Is there software that compares pictures?

Let’s say you like pictures of cats. You collect them from all over the web (free, of course). You’ve lost track of the pictures you already have.

You find a new picture, but you think you may already have it, but you don’t want to go searching through hundreds of pictures to see.

Is there software that could do this? You show the picture to the software and it searches the specified directory for it’s match.

Is this possible or is it Hollywood fantasy?

Well, iPhoto does that automatically when you add pictures. But I imagine you’re on Windows. I’d guess that most photobook applications will do this, considering how easy it would be to implement.

To clarify: Are you looking for identical files, or equivalent pictures? The former is not too hard, but the latter is an AI problem. Suppose, for instance, someone puts up the same picture, but with a small logo in the corner identifying the website. Are you considering that the same picture? Or if they crop or resize the picture?

Of course, one might also point out that if you have so many pictures that you’ve lost track of which ones you have, does it really matter if you already have a particular picture? By that point, you’re unlikely to go through your entire collection viewing all of them.

Lots of pictures of…“cats”…downloaded from the Internet. Right.

It’s certainly more difficult than checking for identical files, but I’m not sure I’d call it an AI problem. Checking for image correlation is a pretty simple mathematical function, and a simple threshold would account for lossy recompression, digital tags and wotnot. You could probably make it amazingly quick, too, if you used some sort of fourier analysis technique, and just generate a unique ID for each picture.

As for existing programs that do this, at the moment I can only find ImageMagick, which has a command-line tool that computes a kind of difference function on two images and spits out a third image showing where the originals match. Not really what you want. I’ll have a proper look around, since this seems like such a trivial thing to do that I’d be very surprised if there’s nothing that does it.
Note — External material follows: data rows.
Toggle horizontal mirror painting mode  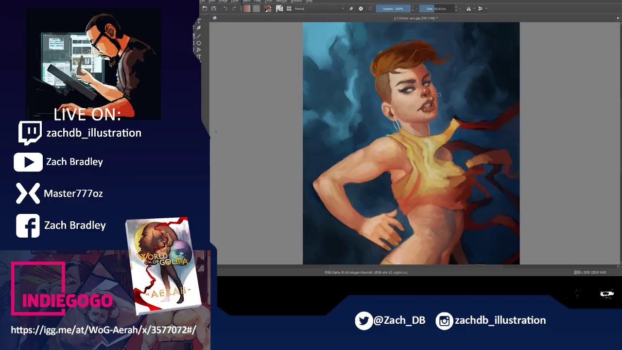coord(468,8)
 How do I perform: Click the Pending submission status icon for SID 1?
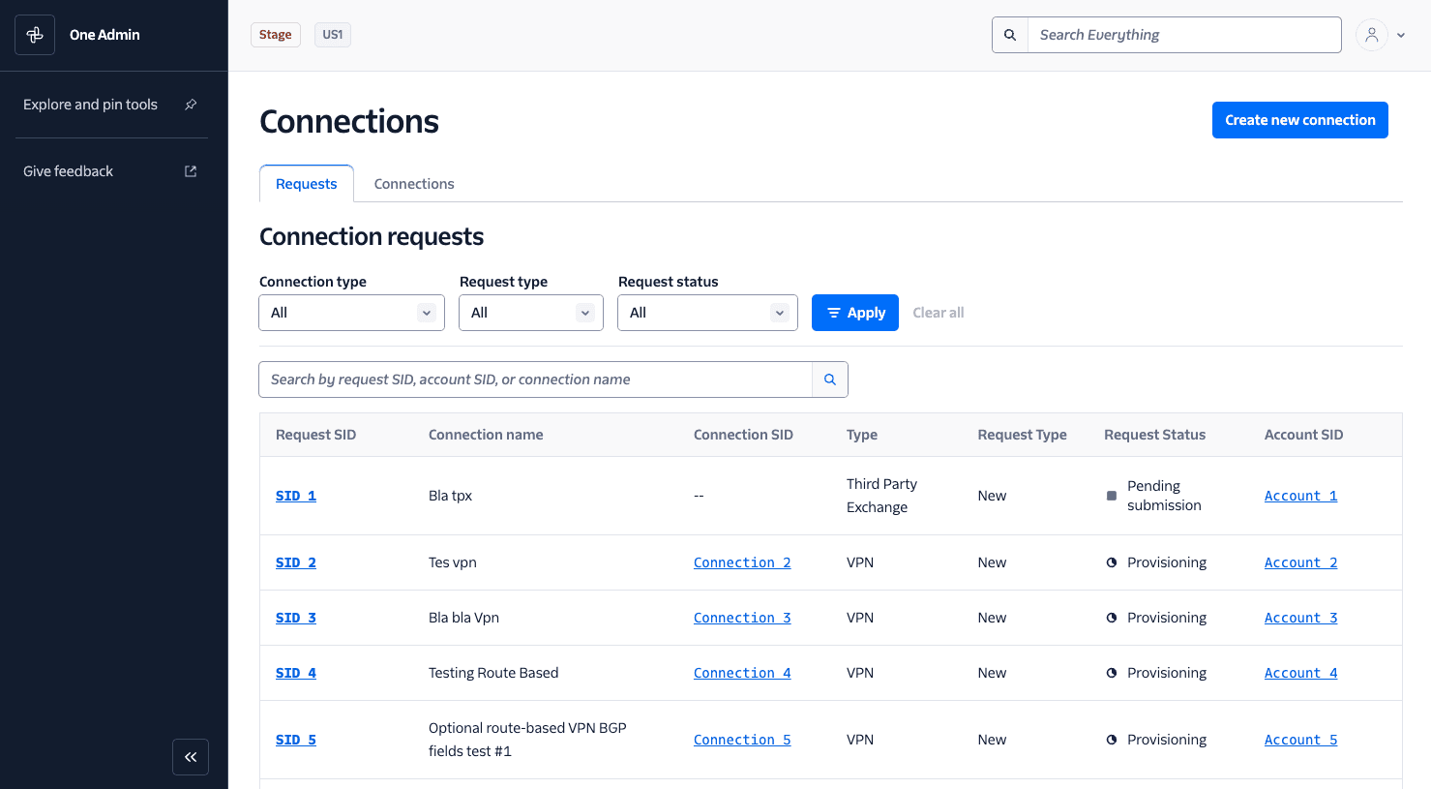pos(1111,495)
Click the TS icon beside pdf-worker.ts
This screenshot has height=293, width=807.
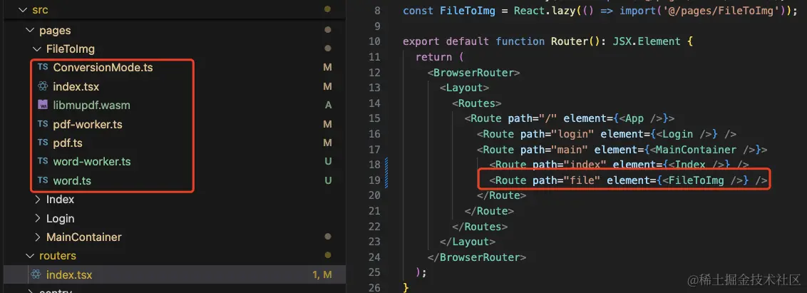(43, 124)
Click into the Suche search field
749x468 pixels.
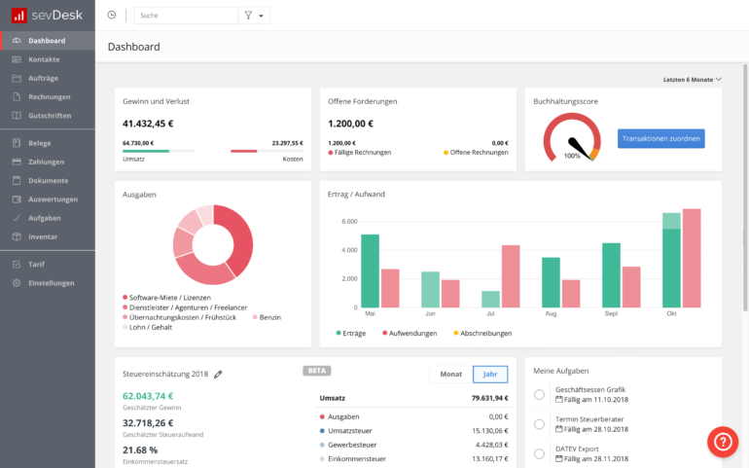pos(186,16)
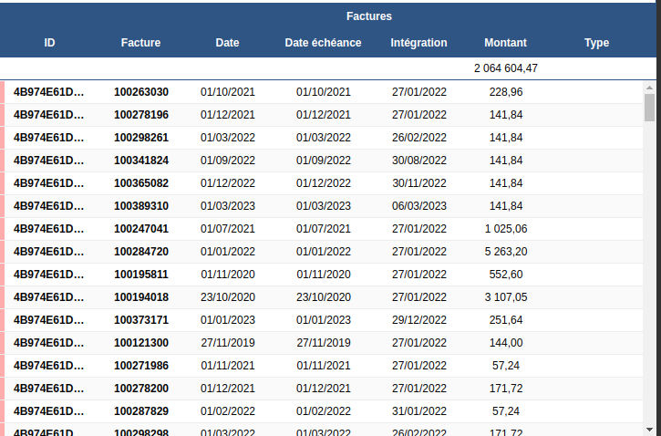The width and height of the screenshot is (661, 436).
Task: Click the scrollbar up arrow
Action: point(649,87)
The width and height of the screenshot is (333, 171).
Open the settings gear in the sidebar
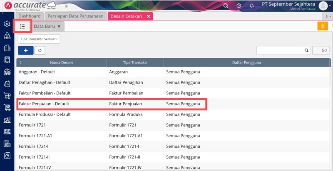(x=7, y=24)
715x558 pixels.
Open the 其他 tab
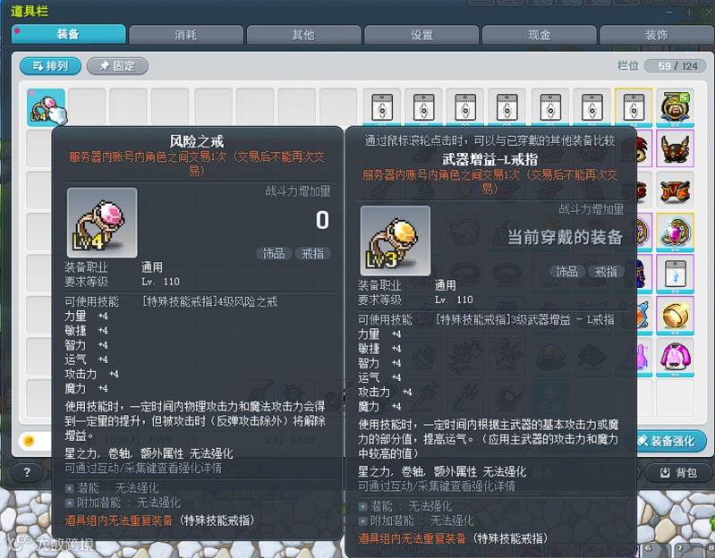pyautogui.click(x=303, y=35)

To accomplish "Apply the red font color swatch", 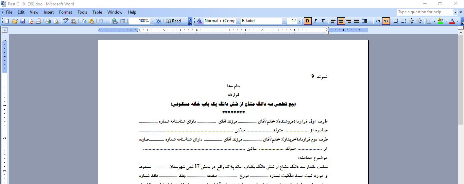I will click(x=452, y=21).
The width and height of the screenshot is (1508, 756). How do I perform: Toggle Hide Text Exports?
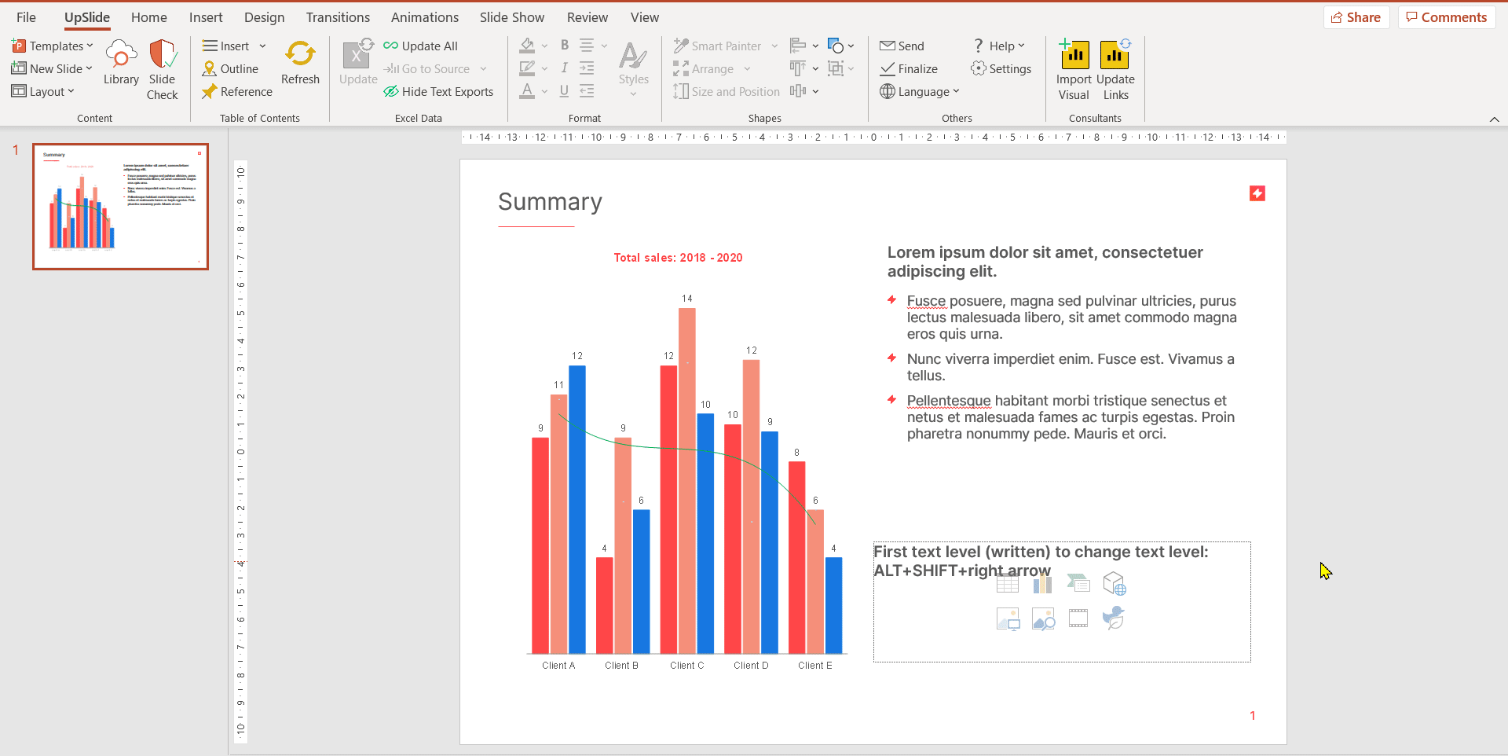438,92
It’s not too hard to generate a correlation function between images of the same size and field, and that could probably work well enough for differing corner logos or watermarks. But now suppose that two images are cropped differently: In order to get the appropriate corellation function, you’ve got to overlap them correctly, and even if you do that, it’s ambiguous whether you want to consider those the same image or not (they might be two different close-ups of a large scene, focusing on two different cats, or they might be one cat with different amounts of background). One of the images might be resized, or even resized and cropped. You might have things like captures from adjacent frames of a movie, or shots at the same time from two different cameras next to each other, which are probably going to be close enough that a human wouldn’t want copies of both, but which might not look the same to the computer. And even if you do determine that two pictures are functionally the same (though not identical), how do you decide which one to keep?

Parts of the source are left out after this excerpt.